---------- Data for analysis

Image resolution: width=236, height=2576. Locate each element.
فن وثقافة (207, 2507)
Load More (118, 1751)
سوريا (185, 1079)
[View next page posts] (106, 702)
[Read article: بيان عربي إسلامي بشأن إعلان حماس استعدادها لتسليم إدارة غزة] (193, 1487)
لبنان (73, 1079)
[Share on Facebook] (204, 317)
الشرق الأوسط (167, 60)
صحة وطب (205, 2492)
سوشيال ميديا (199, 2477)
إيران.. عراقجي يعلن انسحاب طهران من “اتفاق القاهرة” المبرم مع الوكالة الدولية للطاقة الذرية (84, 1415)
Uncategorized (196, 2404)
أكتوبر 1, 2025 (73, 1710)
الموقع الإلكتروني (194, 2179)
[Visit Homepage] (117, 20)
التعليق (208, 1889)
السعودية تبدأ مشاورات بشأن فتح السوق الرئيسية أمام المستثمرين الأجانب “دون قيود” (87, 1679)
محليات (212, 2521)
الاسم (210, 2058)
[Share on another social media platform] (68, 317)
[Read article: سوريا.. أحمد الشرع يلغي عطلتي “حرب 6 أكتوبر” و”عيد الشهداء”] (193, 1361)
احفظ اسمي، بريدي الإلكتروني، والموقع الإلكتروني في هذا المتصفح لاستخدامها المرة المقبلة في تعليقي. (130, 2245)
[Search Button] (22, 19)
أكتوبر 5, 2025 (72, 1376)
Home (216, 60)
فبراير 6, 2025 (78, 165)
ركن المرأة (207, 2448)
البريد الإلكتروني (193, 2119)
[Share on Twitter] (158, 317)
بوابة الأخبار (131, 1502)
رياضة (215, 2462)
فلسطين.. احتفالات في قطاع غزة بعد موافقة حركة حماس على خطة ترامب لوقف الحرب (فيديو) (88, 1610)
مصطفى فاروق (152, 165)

--------------------
---------- Data for analysis

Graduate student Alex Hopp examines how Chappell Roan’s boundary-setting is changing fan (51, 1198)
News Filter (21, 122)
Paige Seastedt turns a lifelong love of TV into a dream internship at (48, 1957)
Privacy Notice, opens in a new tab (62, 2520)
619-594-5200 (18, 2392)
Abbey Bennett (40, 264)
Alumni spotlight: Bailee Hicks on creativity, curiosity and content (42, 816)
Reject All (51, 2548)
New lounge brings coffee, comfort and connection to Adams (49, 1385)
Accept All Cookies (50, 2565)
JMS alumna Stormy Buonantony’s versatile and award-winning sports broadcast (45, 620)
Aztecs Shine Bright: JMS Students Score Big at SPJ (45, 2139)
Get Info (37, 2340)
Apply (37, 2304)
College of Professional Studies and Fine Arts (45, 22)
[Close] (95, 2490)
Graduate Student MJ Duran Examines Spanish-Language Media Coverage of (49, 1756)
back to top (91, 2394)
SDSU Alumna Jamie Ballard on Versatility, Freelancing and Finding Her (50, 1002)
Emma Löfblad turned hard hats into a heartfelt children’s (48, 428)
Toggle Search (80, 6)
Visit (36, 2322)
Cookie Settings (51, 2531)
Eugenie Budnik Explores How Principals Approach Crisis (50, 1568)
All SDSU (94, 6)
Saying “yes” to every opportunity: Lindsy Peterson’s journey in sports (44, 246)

--------------------

* [Exercise directions]:
For this exercise, repeat exactly the lines of the data above from the one with "رياضة (215, 2462)" down to the one with "مصطفى فاروق (152, 165)", both end lines included.

* [Answer area]:
رياضة (215, 2462)
فلسطين.. احتفالات في قطاع غزة بعد موافقة حركة حماس على خطة ترامب لوقف الحرب (فيديو) (88, 1610)
مصطفى فاروق (152, 165)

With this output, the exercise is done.